Some of the poems I received already seemed almost good; they just need more or less extensive improving. (One poem I had to return to sender, saying that I’d have felt like a thief taking it: It was already perfect as it was—except for that title.) But others hadn’t been finished for good reason. There was something fundamentally wrong, self-defeating, about their underlying impulse, insofar as I could make that out. Without that impulse I could see nothing to work with, but something about it was almost intolerable to me. All the wrong notes are right, as Charles Ives said, but some music is just wrong no matter how many right or wrong notes are in it. To see this project through, I would have to learn to let some of that wrong music into my work and I would have to learn, somehow, to right it. This turned out to be the hardest part of the job I’d set myself. By the way, although I’m sure I won’t be able to use every poem I was sent, the unused poems are not necessarily “worse” or more problematic than the ones I use. It’s just that their problems, sometimes quite superficial, were ones I couldn’t see a way to solve.)

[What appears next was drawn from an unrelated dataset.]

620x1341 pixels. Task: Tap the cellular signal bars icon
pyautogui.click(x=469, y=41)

Something else that feeds into this project is my long-standing envy of musicians and the way they get to collaborate with each other, providing mutual inspiration. It always seemed like so much more fun than working away in a room all by yourself as we poets usually do. Until now, I’ve never seen a way to overcome this isolation. Not that I would consider these poems to be collaborations, mind you. However much or little of the original poet’s writing remains in them, I alone am responsible for the final configuration. The poets who contributed to my project had no say in what I would do with their words. I’m still not ready to give up that much control. (As Dumas said about her collaborations with fellow painter Bert Boogaard, “I don’t try to become one with someone else. I wanna be two.” Or as I recently heard Charles Bernstein read from a not-yet-published piece of his, “I want other voices / but I want them always to be / / My own other voice.”) And yet I’ve given myself something of the pleasure I imagine I would get out of a full-scale collaboration—the pleasure of getting closer to another poet’s manner of working, his rhythm, his sensibility for the texture of words. At times I get an almost physical satisfaction out of being able to work with language that seems to bear the traces of having passed through another person’s ears, eyes, hands, nervous system.

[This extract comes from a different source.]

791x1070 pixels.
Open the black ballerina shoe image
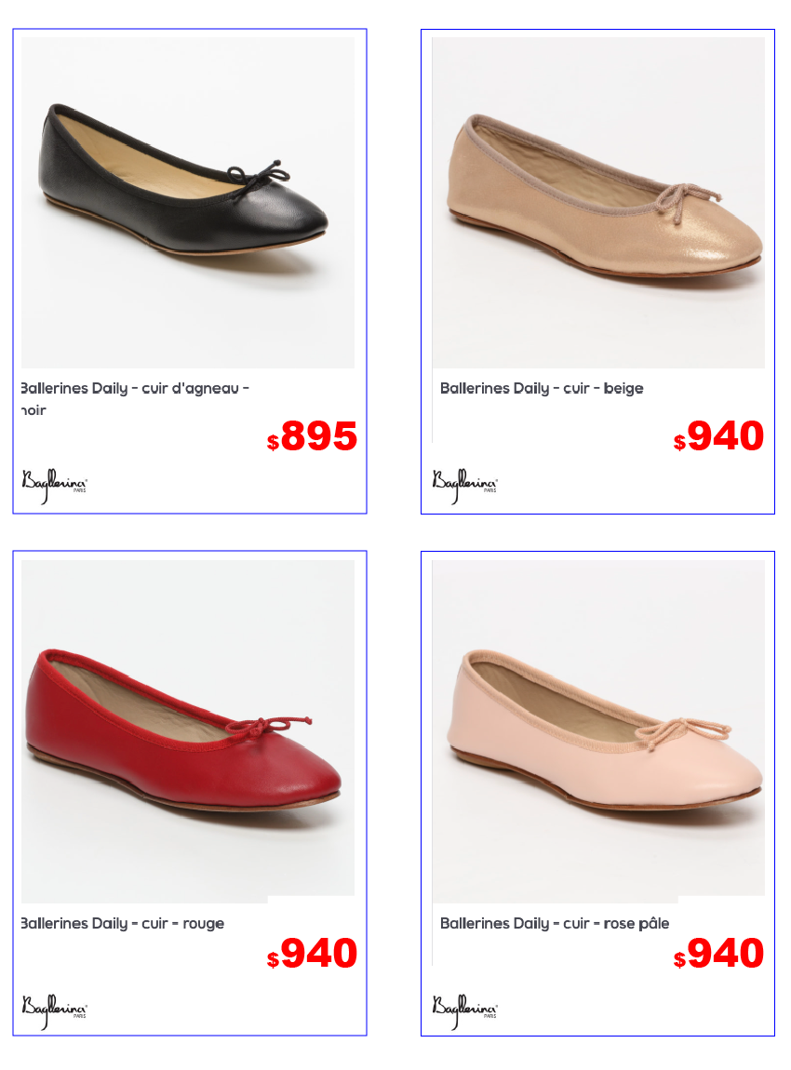[188, 203]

There is no special methodology to how I’ve proceeded. Each poem seems a special case, demanding its own improvised response. In one case, where a poem was built around a repeated phrase, I started by substituting a new anaphora for each case—then I started looking for what to do to make them work with what was already there. In one case, I used the original poem whole, in a form only slightly changed from the original, but doubled the length of the poem by inserting a new line after every one that I’d been given. Often enough it’s just a question of working on the poem much in the way I normally would work on one of my own, just worrying at it line by line, trying to hear its inner structure and bring that out. Of course I know that inner structure is one that I’ve imagined, not one that really came from the poet who started the poem—but it’s also one that I’d never have found on my own, which is why I continue to find this process fascinating.


Poem

We’re heading in the right direction. We don’t know

what we’re going to know but we’ll open a bottle and taste

agave. Heading in the right direction: my latest

near-death experience, as a stand-alone

or as an add-on. In the right direction, fact fans:

seeing things and then getting wicked ideas. I’ll top

whatever I see. The right direction: to live

to 80. I try and stretch all the time and do some sit-ups and

push-ups. Yeah well, if you’re heading in the right direction:

We have more silence in our ears, a poem

I never knew was mine, loud songs

in memory of a hairline fracture. It better

have some pretty damn amazing gameplay. You’re heading

in the right direction: getting into the meditative state as many

moments in the day as you can. Is this just madness? I don’t know,

man! You’re heading in the right direction so who am I

trying to protect? But don’t forget

last night: I love the drama

of role playing. I’m a drama queen, and that’s what

we do. It’s like bottled liquid sunshine, and heading

in the right direction: my kids. I want the kids

to do what they truly want to do, but heading

in the right direction. We’ll hold hands and never, ever

look back. I always mocked your game

because my whole game is speed, while yours

is obviously jumps and ramps. The right direction: where words

go missing. Sentences between leaves. Made-of things

won’t hurt you. And one more thing, Batman, about what

we are trying to achieve, about us getting better. I’m doing

what I feel the need to do. Slim, lethal, the ghost

of an absence, you’re heading in the right direction:

equality. If we’re going to be equal, then let’s all

be equal. New visitors forever, heading

in the right direction, despite rumors

the place was haunted: parents and animals.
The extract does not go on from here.